William Keith (1838 – 1911)


William Keith Museum Collections

 

William Keith was one of the leading western landscape painters of the late nineteenth century.

Keith was born in Aberdeen, Scotland and emigrated to New York with his family in 1850. He apprenticed with a wood engraver and later worked for Harper Brothers publishers. He may first have visited California in 1858 on assignment, but also visited Scotland that same year, and worked at the London Daily News.

In 1859, Keith moved to San Francisco where he worked for an engraver before setting up his own engraving shop with a partner. He first studied painting with Samuel Brookes in 1863, and took watercolor instruction from his wife, Elizabeth Emerson, whom he married in 1864. In 1868, Keith gave up engraving to pursue painting full time, encouraged by having received a commission from a steamship company to paint landscapes along the Columbia River.

In 1869, the Keiths left for Dusseldorf, Germany where William studied with Albert Flamm and Andreas Achenbach, although he did not enroll at the Royal Academy. More influential on his style of painting were the French Barbizon painters who emphasized mood and emotion over the dramatized realism of the German romantic painters. Leaving Europe, the Keiths spent the winter of 1871-72 painting in the Boston studio of William Hahn. The Barbizon and other “modern French” paintings had become popular on the east coast, and Keith’s canvases received critical acclaim at exhibitions in Boston and New York.

After returning to San Francisco in 1872, Keith joined the Bohemian Club and started exhibiting his work there. He met naturalist John Muir that same year and the two became lifelong friends. Muir led the painter into seldom visited landscapes around California, especially in his beloved Sierra Nevada and Yosemite. During the 1870s, Keith completed several eight by ten foot paintings of High Sierra views which were thought to rival the monumental canvases of Thomas Hill, the other renowned California landscape painter of the era.

Elizabeth Keith died in 1882, and the next year William married Mary McHenry a pioneering female law school graduate. The couple soon left for Munich where Keith studied portrait painting for two years.
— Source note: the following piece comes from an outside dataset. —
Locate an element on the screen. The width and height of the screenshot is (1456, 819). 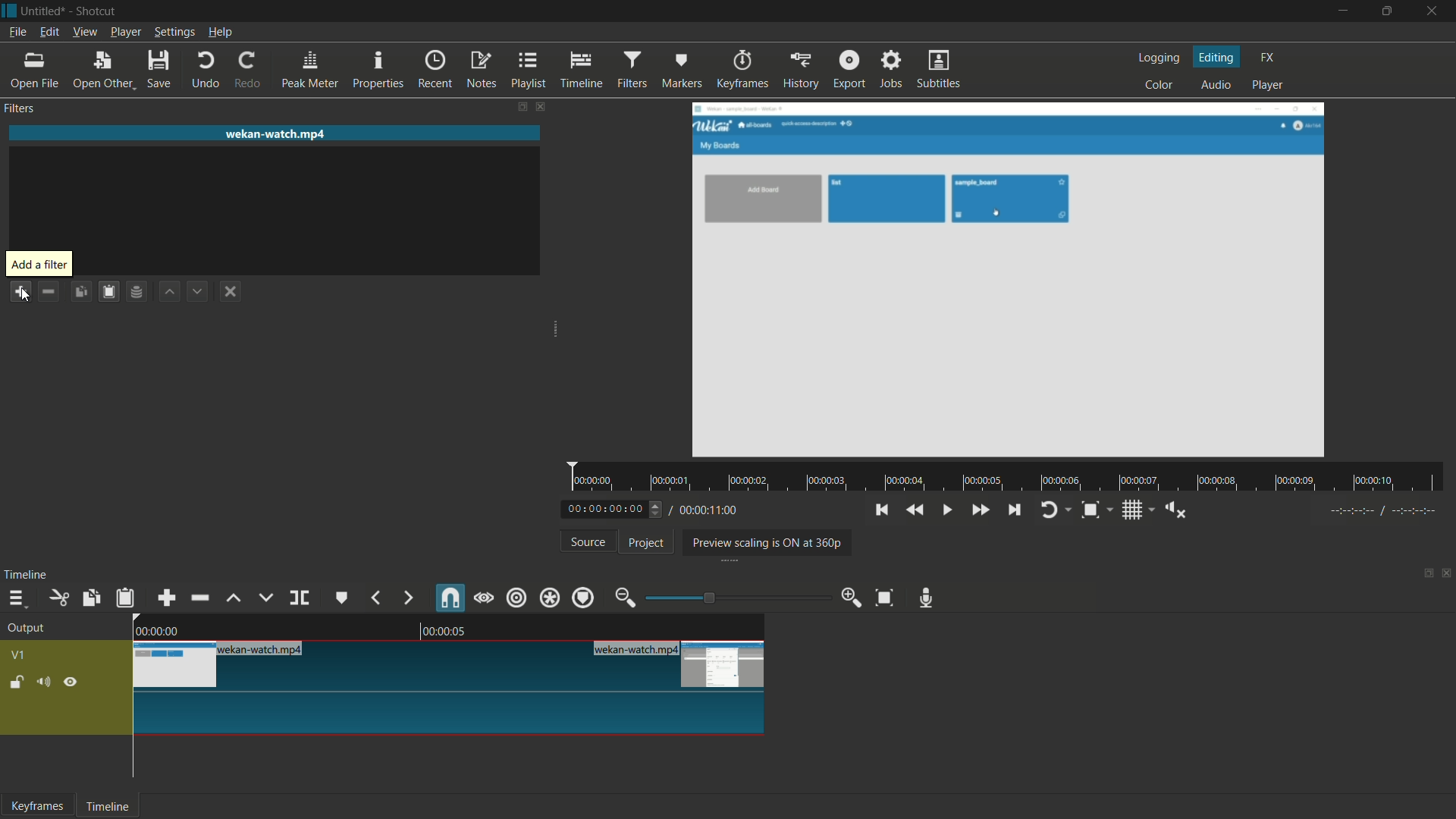
output is located at coordinates (27, 630).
Returning to California, the Keiths settled in Berkeley although William maintained a studio in San Francisco, commuting each day on the ferry. The studio burned in the earthquake and fire of 1906, and Keith is said to have lost as many as 2000 paintings.

After a trip to Alaska in 1887, Keith mounted a show at the Bohemian Club he titled Dreams of Alaska. These paintings were not literal translations of the views he sketched on location, but rather “fantasies of a poetical nature” as the catalogue from the show reported. Following his second trip to Europe, Keith’s style of painting had become even looser and more evocative under influence of the French landscapists. By the 1890s, he had pushed this “suggestive” approach to capturing the landscape into the realm of tonalism, perhaps partially influenced by George Innes who painted in Keith’s studio for several weeks in 1891. The two also painted together in Monterey and Yosemite, and both were Swedenborgians, which probably drove their search for the spiritual truths of the landscape that lay behind its surface appearances. Paintings made during the last two decades of Keith’s life tend to be smaller, darker, and moodier than his brighter and more evenly lighted early work.

Keith exhibited widely from the 1870s until his death, including participation in international expositions, museum shows, and solo shows in London and at the Macbeth Gallery in New York. He received numerous awards for his work. Four years after his death, Keith was honored with an entire room devoted to his paintings at the Panama-Pacific International Exposition.